(Instructions to follow): Could you copy word for word only the lines between the one containing "The height and" and the end of the listing below, both included, and leave out the pictures?
┄┄┄┄┄┄┄┄┄┄┄┄┄┄┄┄┄┄┄┄
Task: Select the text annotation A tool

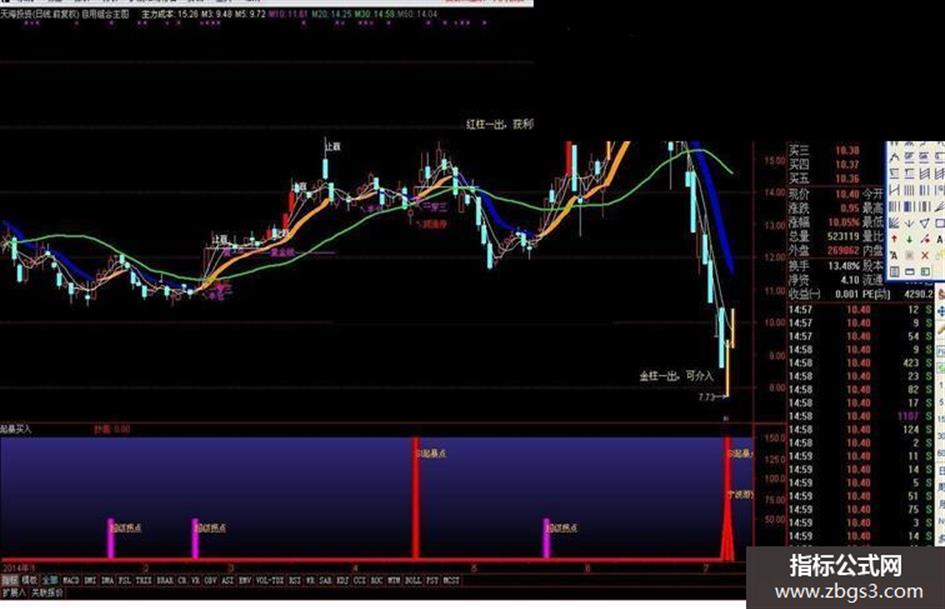Action: point(940,239)
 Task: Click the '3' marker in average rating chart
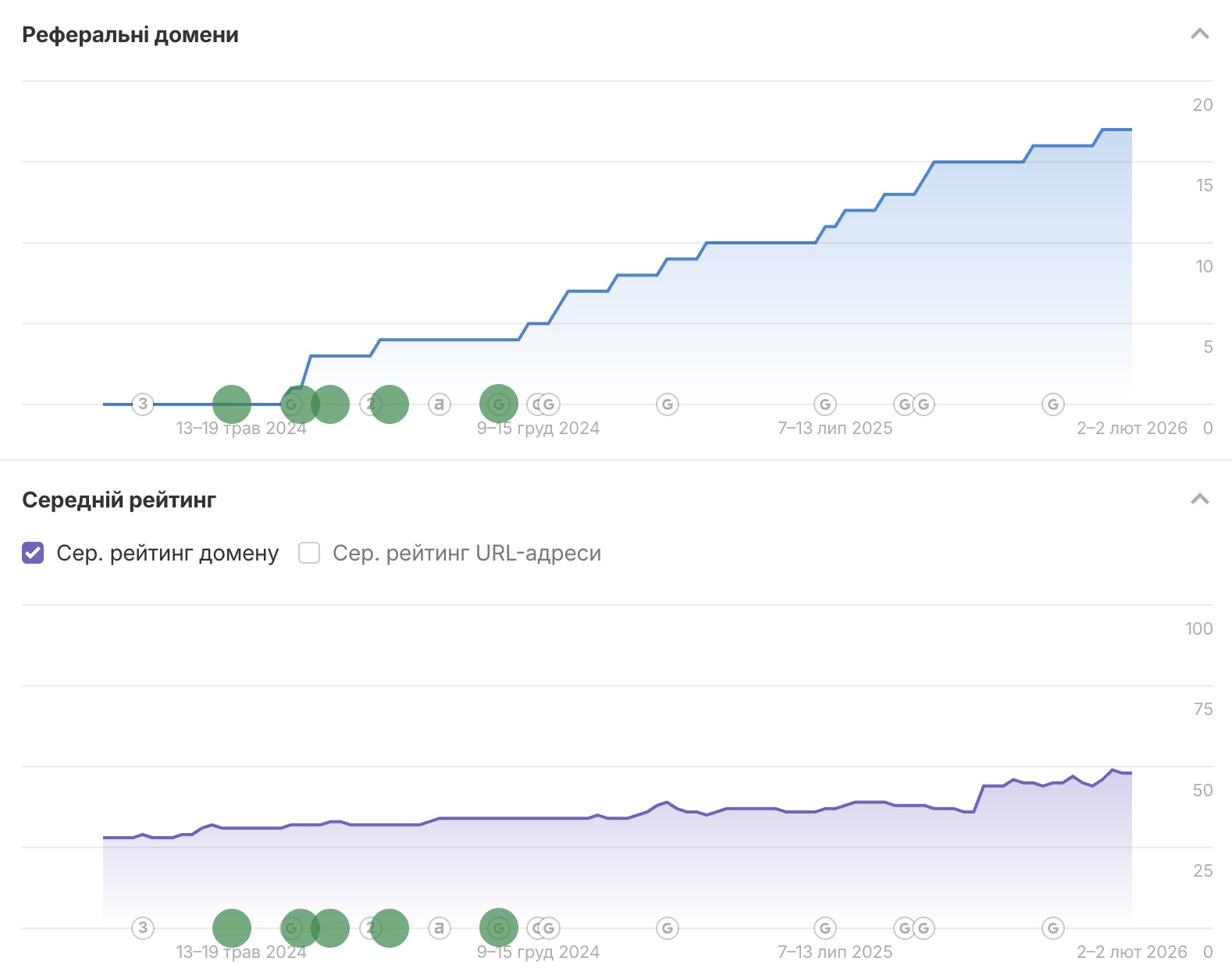point(143,927)

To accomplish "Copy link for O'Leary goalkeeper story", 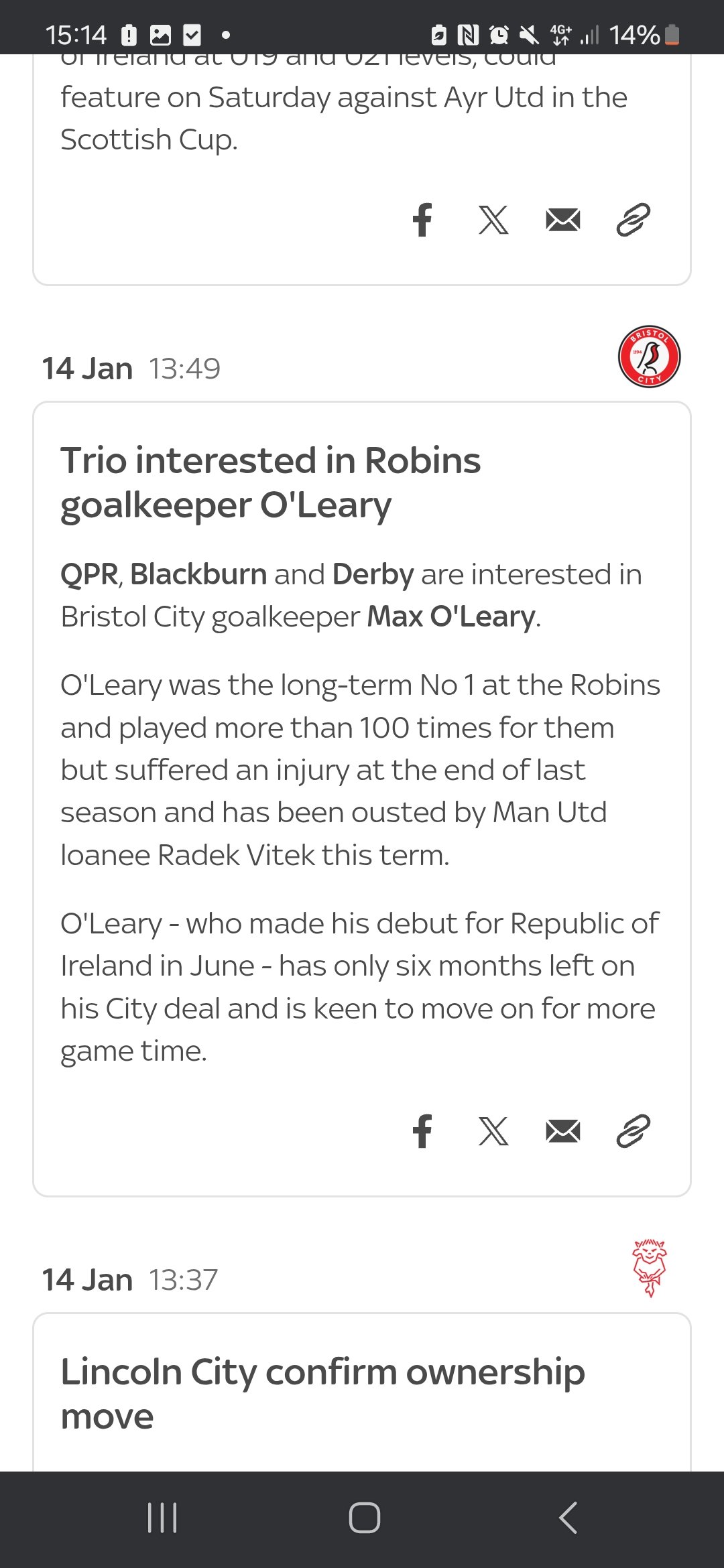I will (x=633, y=1131).
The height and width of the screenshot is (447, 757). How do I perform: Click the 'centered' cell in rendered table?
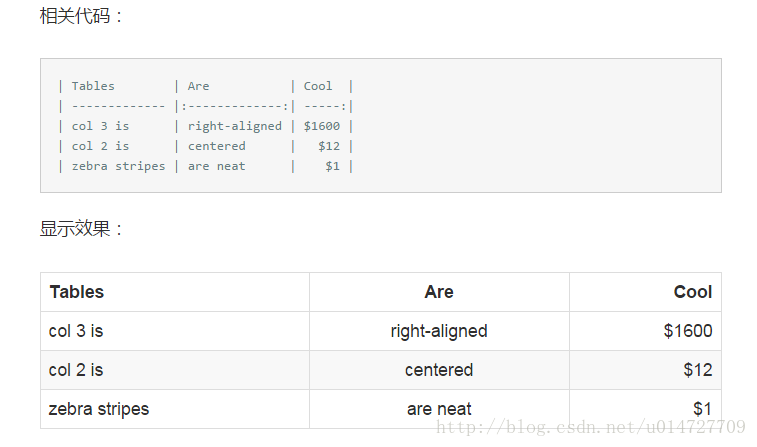(439, 370)
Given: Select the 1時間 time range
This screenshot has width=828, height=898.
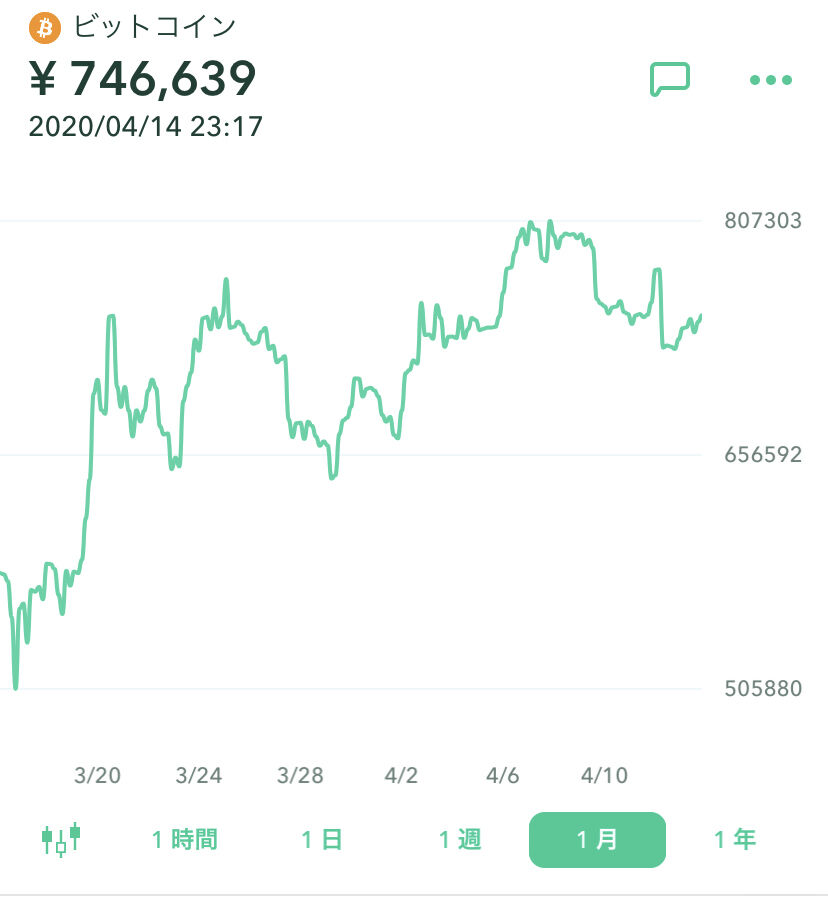Looking at the screenshot, I should click(x=184, y=840).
┄┄┄┄┄┄┄┄┄┄┄┄┄┄┄┄┄┄┄┄
(Answer section):
The height and width of the screenshot is (447, 757). How do I perform: Click the 'centered' cell in rendered table?
(439, 370)
Given: Select the 1時間 time range
This screenshot has width=828, height=898.
Looking at the screenshot, I should click(x=184, y=840).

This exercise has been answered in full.